Astragalus anserinus is a candidate species for listing as Federal Threatened or Endangered and is known from a small range straddling the Utah-Idaho-Nevada border region. Goose Creek Milkvetch has bright purple flowers and fuzzy grey green leaves that form low growing whitish mats. This plant is a spectacular site to see when it blooms across the barren hillsides each spring in northwestern Utah.

Description

Astragalus anserinus is a candidate species for listing as Federal Threatened or Endangered and is known from a small range straddling the Utah-Idaho-Nevada border region. Goose Creek Milkvetch has bright purple flowers and fuzzy grey green leaves that form low growing whitish mats. This plant is a spectacular site to see when it blooms across the barren hillsides each spring in northwestern Utah.

Phenology

Flowers May to June

Diagnostic characteristics

Astragalus anserinus is often mistaken for Astragalus purshii, but can be distinguished by having smaller, purple flowers and less wooly leaves. Astragalus purshii is white flowered with a purple keel tip.

Species range

Locally endemic to a portion of the Goose Creek basin where the borders of Nevada, Idaho, and Utah join. Extreme northeastern Nevada in Elko County (with a disjunct occurrence 22 miles southwest in the Delano Mountains), Cassia County in Idaho, and extreme northwestern Utah in Box Elder County.

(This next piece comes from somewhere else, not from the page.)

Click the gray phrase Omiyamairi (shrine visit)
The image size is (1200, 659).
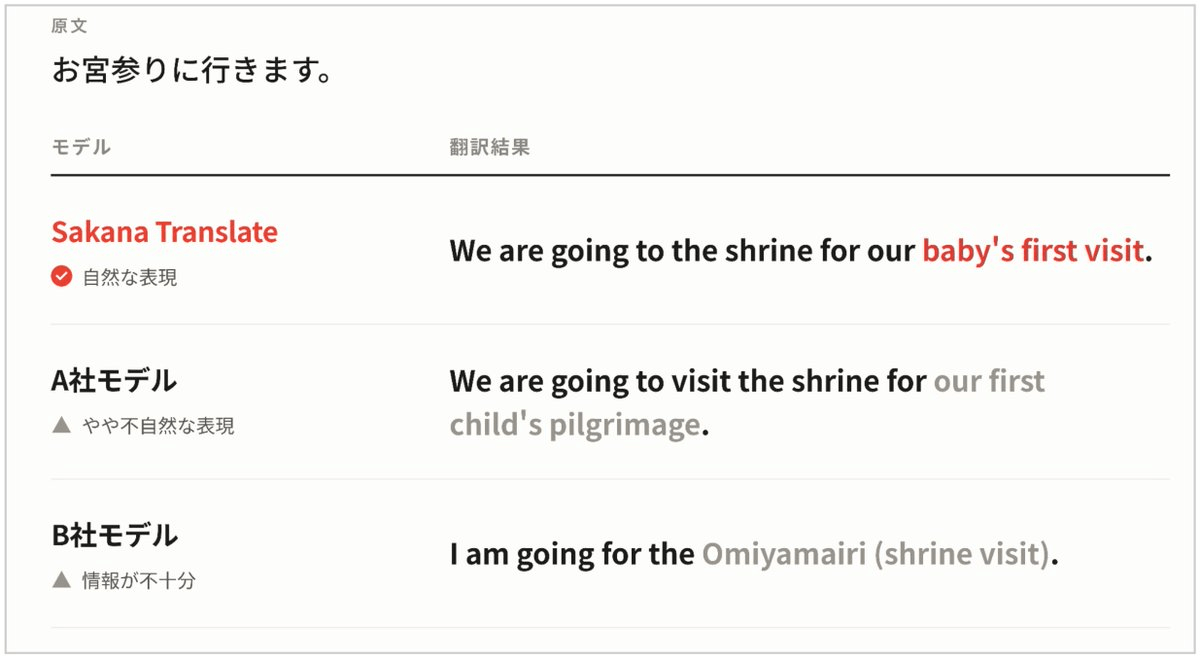(x=876, y=554)
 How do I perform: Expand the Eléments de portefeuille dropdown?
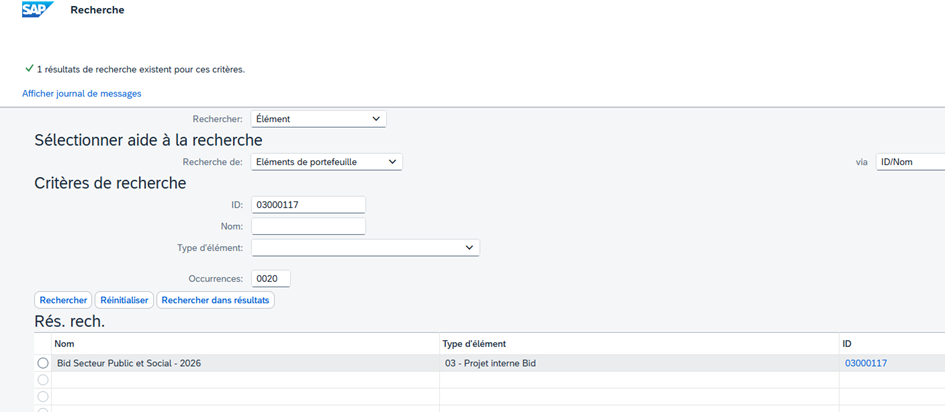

Threats or limiting factors

Primary threats include drought, introduced plant species, grazing, fire and post fire disking, and recreation. A variety of invasive plants occur within or close to populations of Goose Creek Milkvetch, these include desert madwort (Alyssum desertorum), crested wheatgrass (Agropyron cristatum), cheatgrass (Bromus tectorum), flixweed (Descurainia sophia), leafy spurge (Euphorbia esula), and halogeton (Halogeton glomeratus). Goose Creek Milkvetch populations have been invaded by cheatgrass (Bromus tectorum), leafy spurge (Euphorbia esula), and crested wheatgrass (Agropyron cristatum). These three invasive plants represent a high magnitude and imminent threat to Goose Creek milkvetch (USFWS 2014). Crested wheatgrass was included in post-fire revegetation seed mixes used after the 2007 wildfires, in areas where Goose Creek Milkvetch occurs (USFWS 2014). Continued invasion of exotic species will result in population decline, and failure of populations to rebound from declines due to various factors. Fire and post-fire disking have also caused declines in numbers of Goose Creek Milkvetch plants (USFWS 2014, Lewinsohn 2015). Cattle grazing may also threaten long-term viability by altering habitat indirectly through soil compaction, trail formation, and increased erosion. Trampling and construction of access roads and water tank facilities also impacts habitat. Cattle grazing also depresses pollinators that may be assisting Goose Creek Milkvetch reproduction by destroying potential and existing nest sites and by removing food resources. The open, relatively barren slopes of the habitat (especially near pipeline corridors) are threatened off-road vehicles (USFWS 2014).